Return all of the data exactly, with nothing left out but the pictures.

Material provided section start

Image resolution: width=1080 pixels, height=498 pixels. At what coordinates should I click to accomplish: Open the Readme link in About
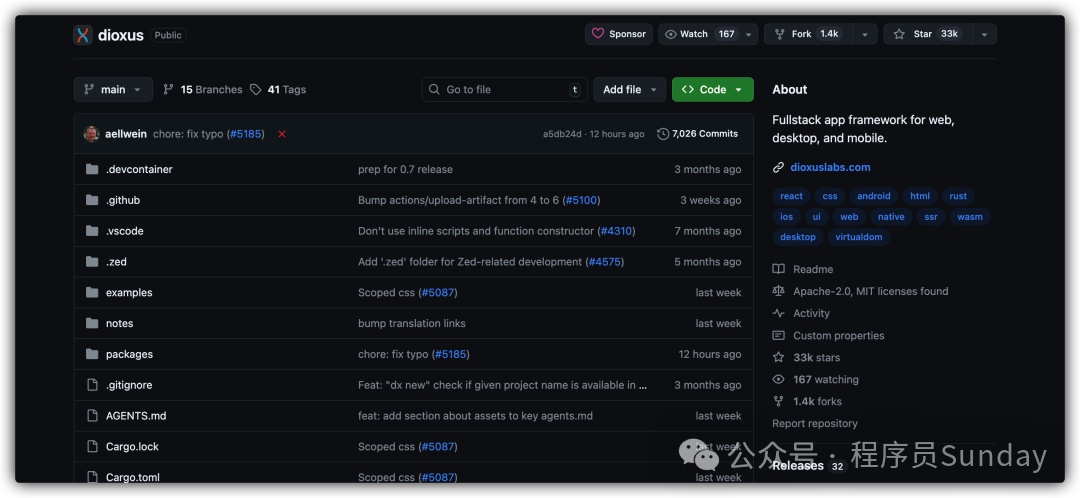812,270
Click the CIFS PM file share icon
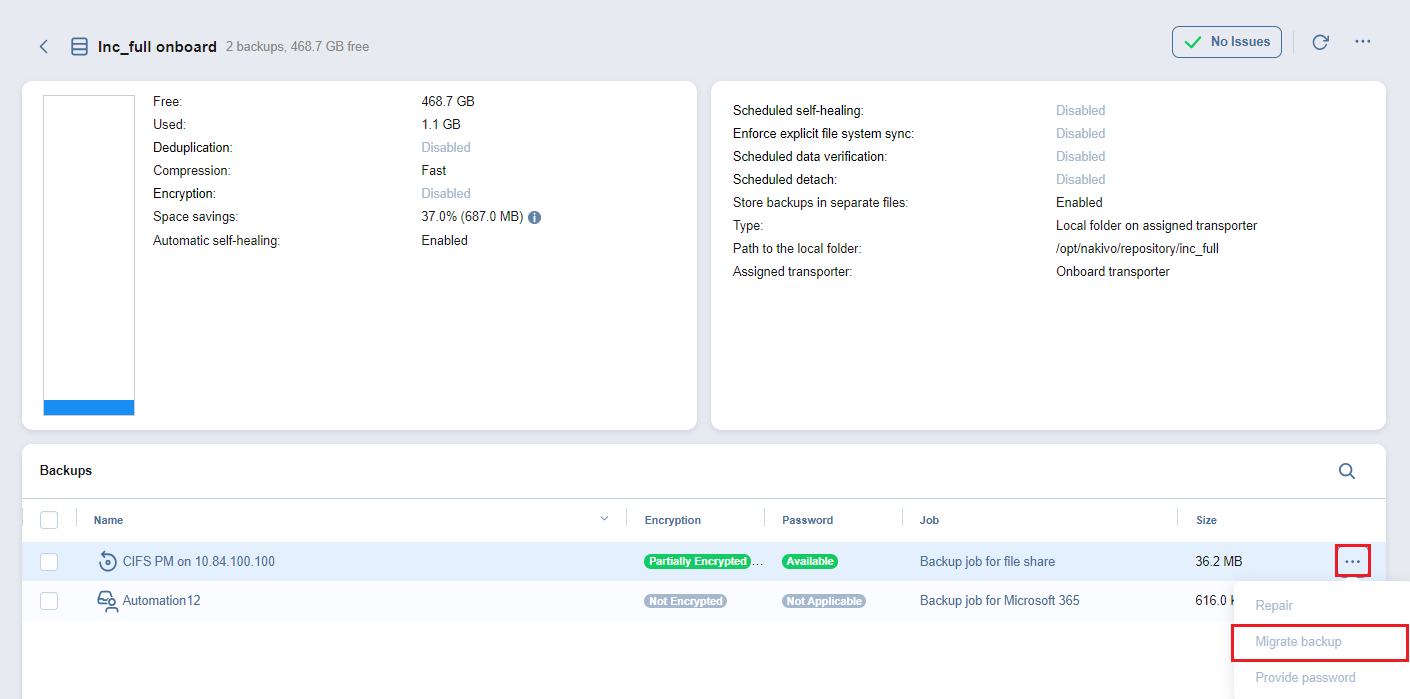The height and width of the screenshot is (699, 1410). [107, 562]
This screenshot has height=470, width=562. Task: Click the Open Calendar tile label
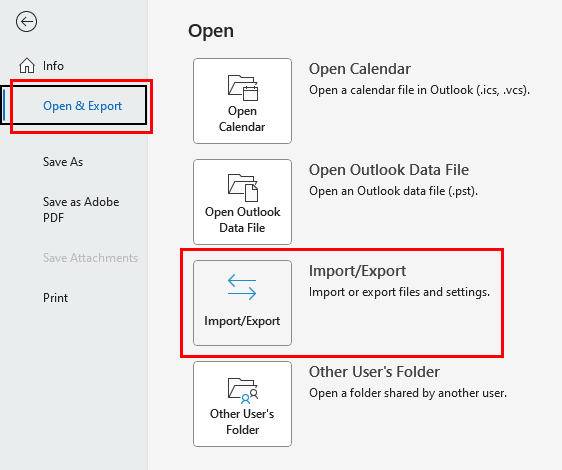[242, 119]
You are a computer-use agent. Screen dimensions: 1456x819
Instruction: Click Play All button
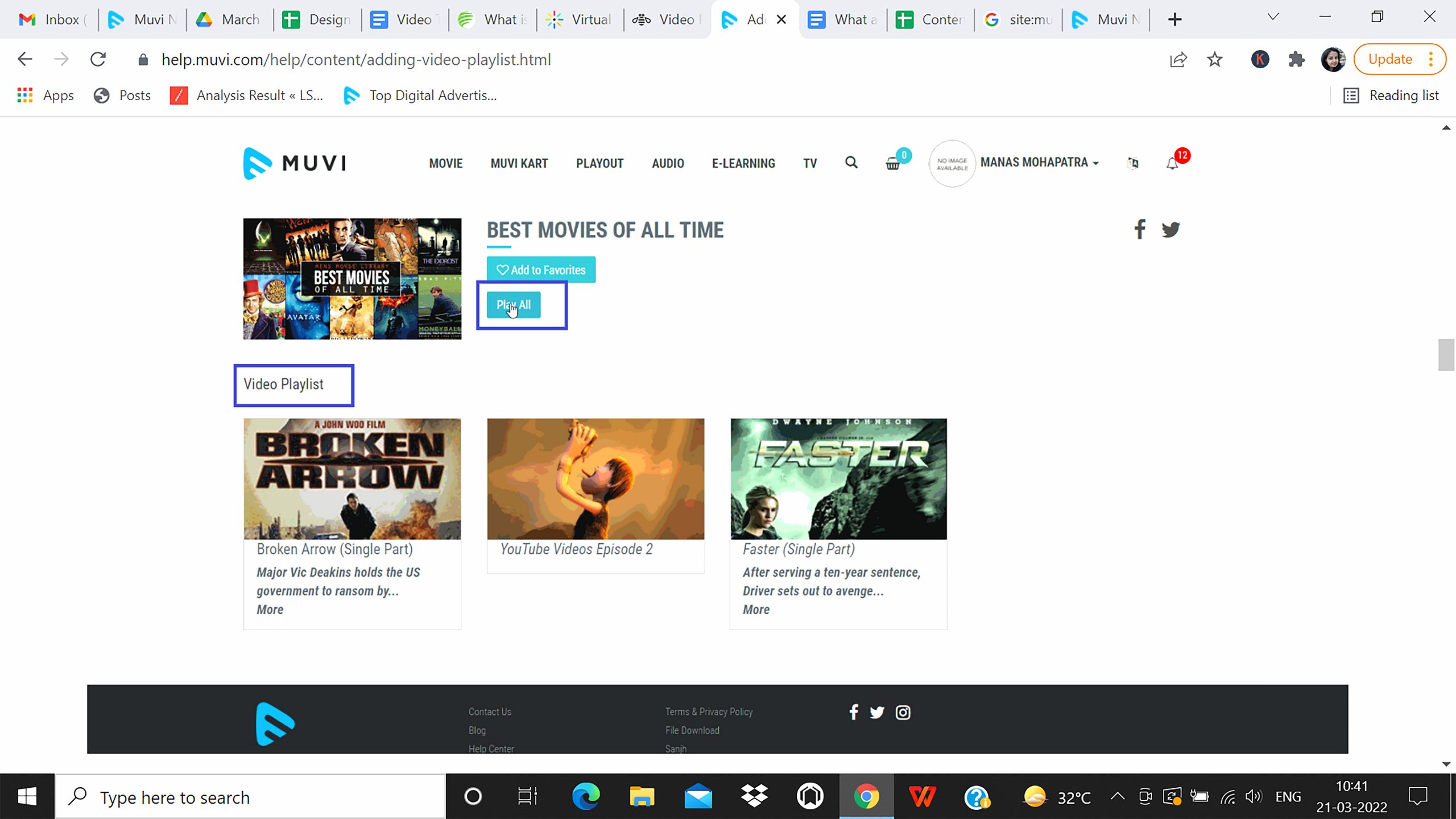[x=513, y=305]
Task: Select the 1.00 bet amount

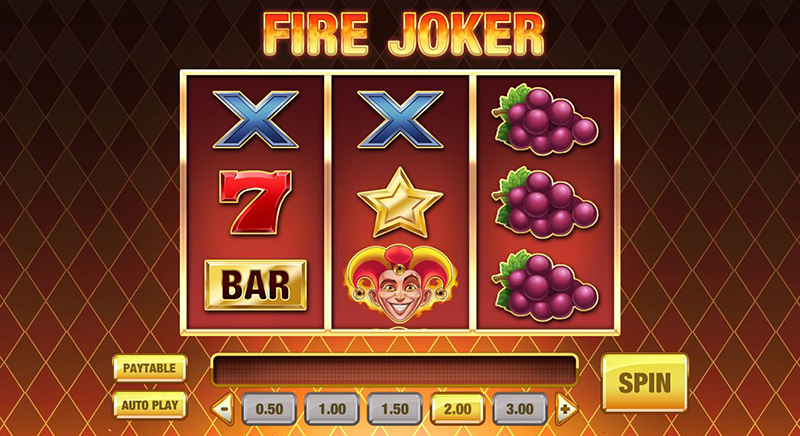Action: 332,409
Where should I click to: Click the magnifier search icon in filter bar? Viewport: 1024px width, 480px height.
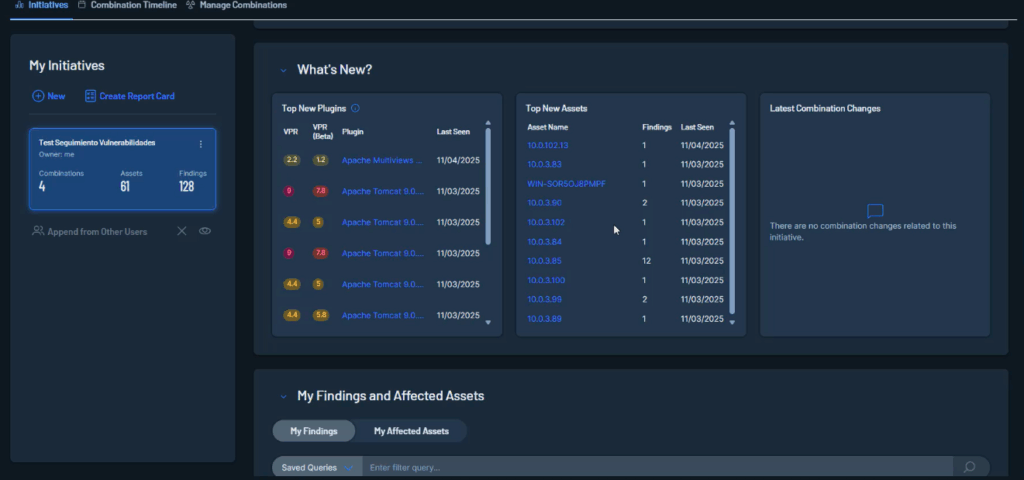coord(968,467)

Material provided section end

*Your solution*
Image resolution: width=1080 pixels, height=498 pixels. At what coordinates should I click to accomplish: Open the Readme link in About
812,270
Click the CIFS PM file share icon
The height and width of the screenshot is (699, 1410). [107, 562]
This screenshot has height=470, width=562. Task: Click the Open Calendar tile label
[242, 119]
You are a computer-use agent. Screen dimensions: 1456x819
Instruction: Click Play All button
[x=513, y=305]
Task: Select the 1.00 bet amount

Action: 332,409
Where should I click to: Click the magnifier search icon in filter bar? Viewport: 1024px width, 480px height.
coord(968,467)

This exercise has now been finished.